While the discussion cannot be reduced to red vs. blue, an infographic like that is still helpful to understand where some of you are coming from (not just here but in many discussions like gun law, etc). Because otherwise I might just label them as nuts, which isn't too helpful (though I'm not completely tossing out that option either). So yeah, it works as a refresher on American political culture. But it's only a rough description, not an explanation.
My little sister used to have meltdowns when she was about 5 or 6 years old, usually accompanied by screaming at the top of her blessed little lungs, kicking and tearing her clothes off!
At times like these we would just stand back and watch the show from somewhere safe. It led to some hilarious scenes which have entered the family lore, like that one time she was lying naked in a gutter with a saleswoman at her side who had actually run out of a shop to try and soothe that poor child, while me and my mom watched from afar. My sister of course could not be soothed and instead tried to gnaw pieces out of the gutterstone while still screaming. Fun times. :)
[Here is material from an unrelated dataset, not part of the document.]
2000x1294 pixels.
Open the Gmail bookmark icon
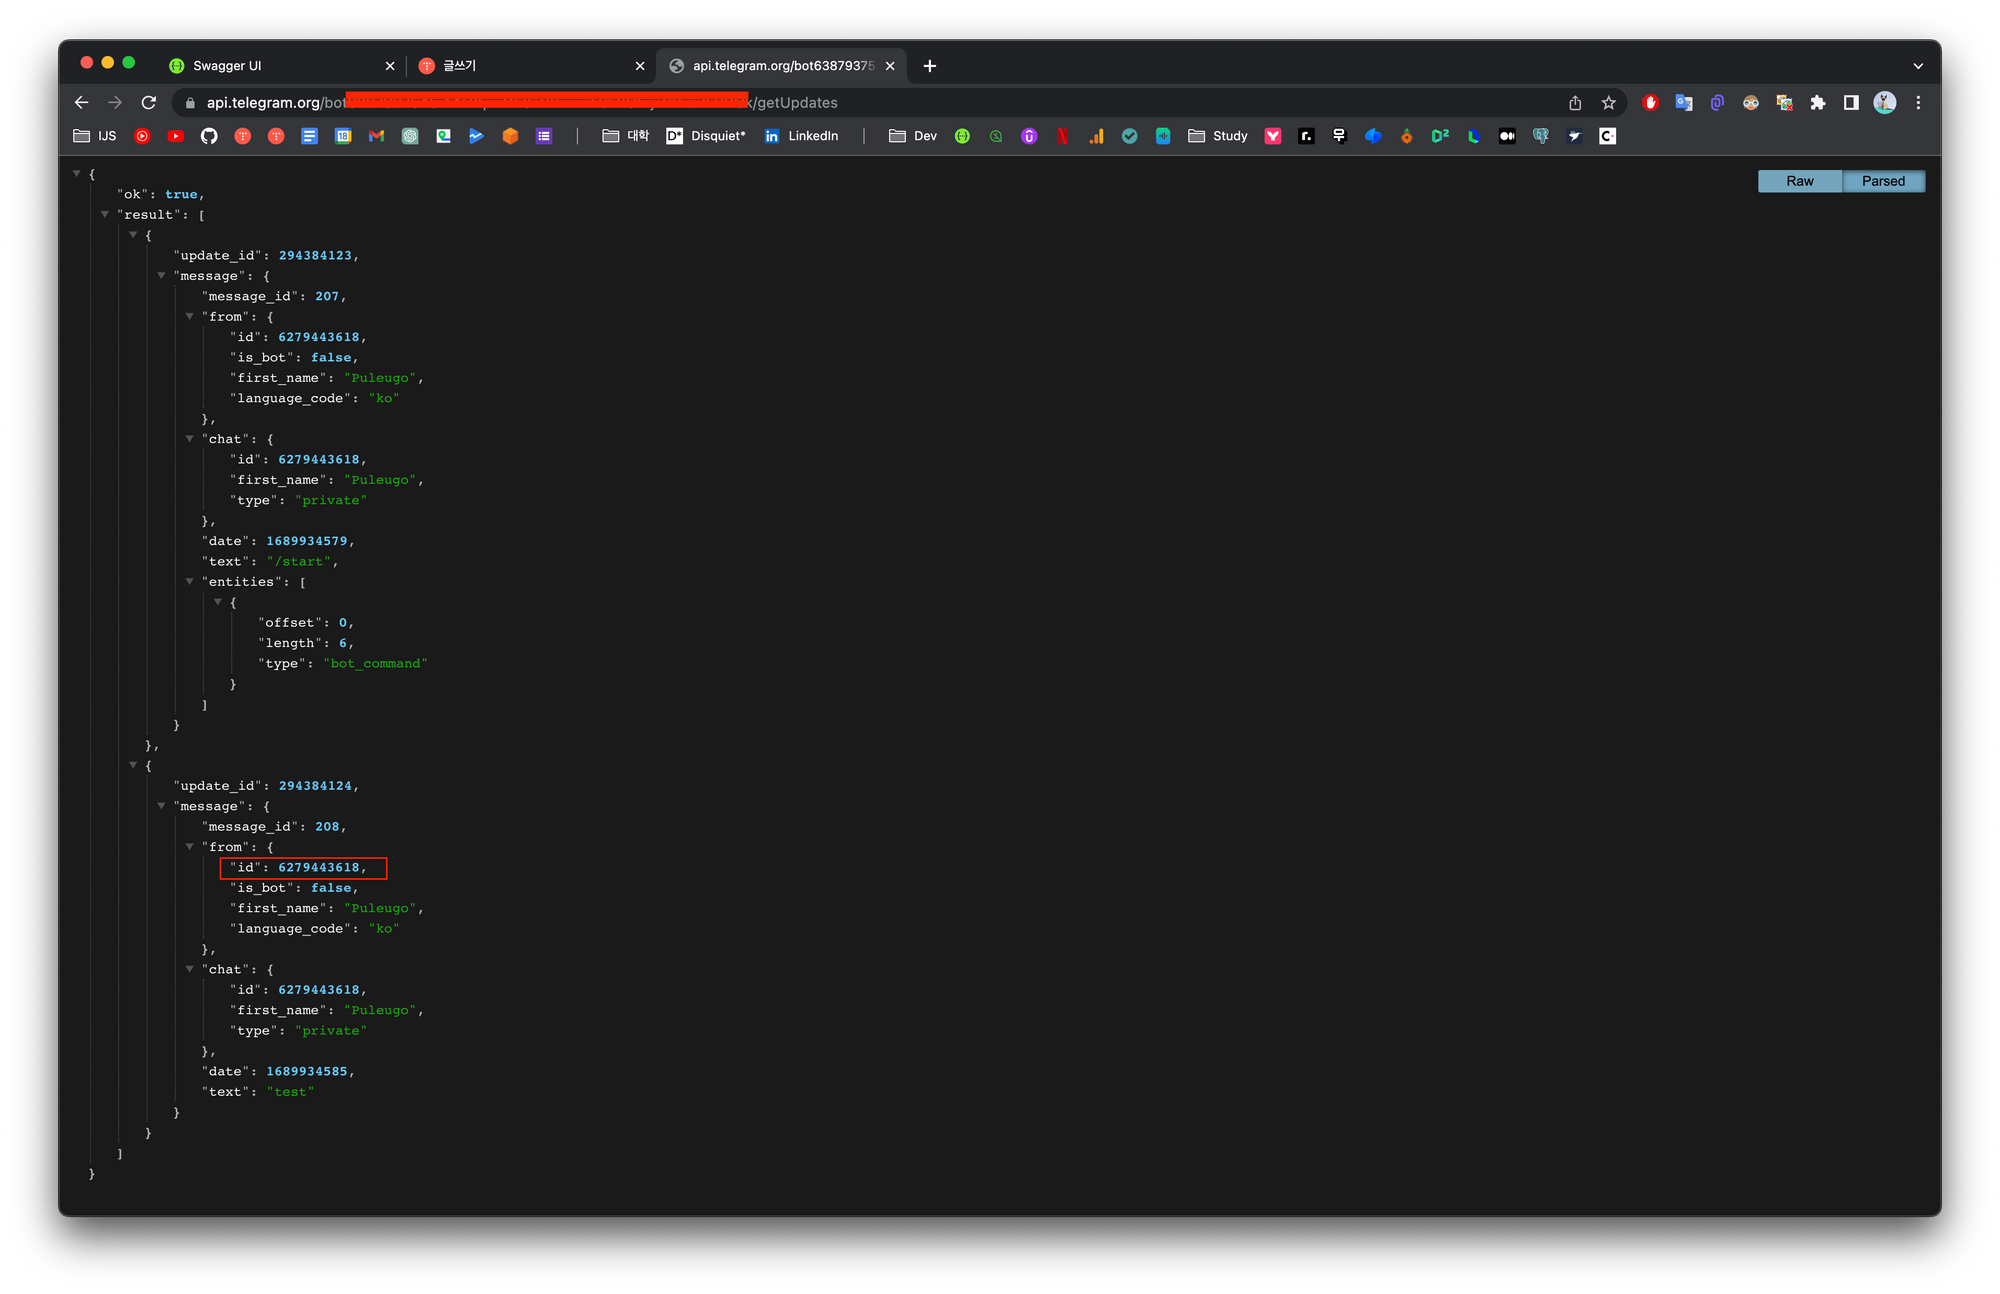click(x=376, y=136)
Eventually she was too exhausted to continue at top level, so we picked up her clothes and herself and went on with our usual business. All that required was a bit of time, which you better bring plenty when dealing with a young child.
Vasquez on 22/2/2012 at 12:04
Quote Posted by Muzman
Format it and give it to the Mexican kid across town who can't afford one.
Finally, a voice of true wisdom :thumb:
june gloom on 23/2/2012 at 22:55
Kolya, what did your sister grow up into?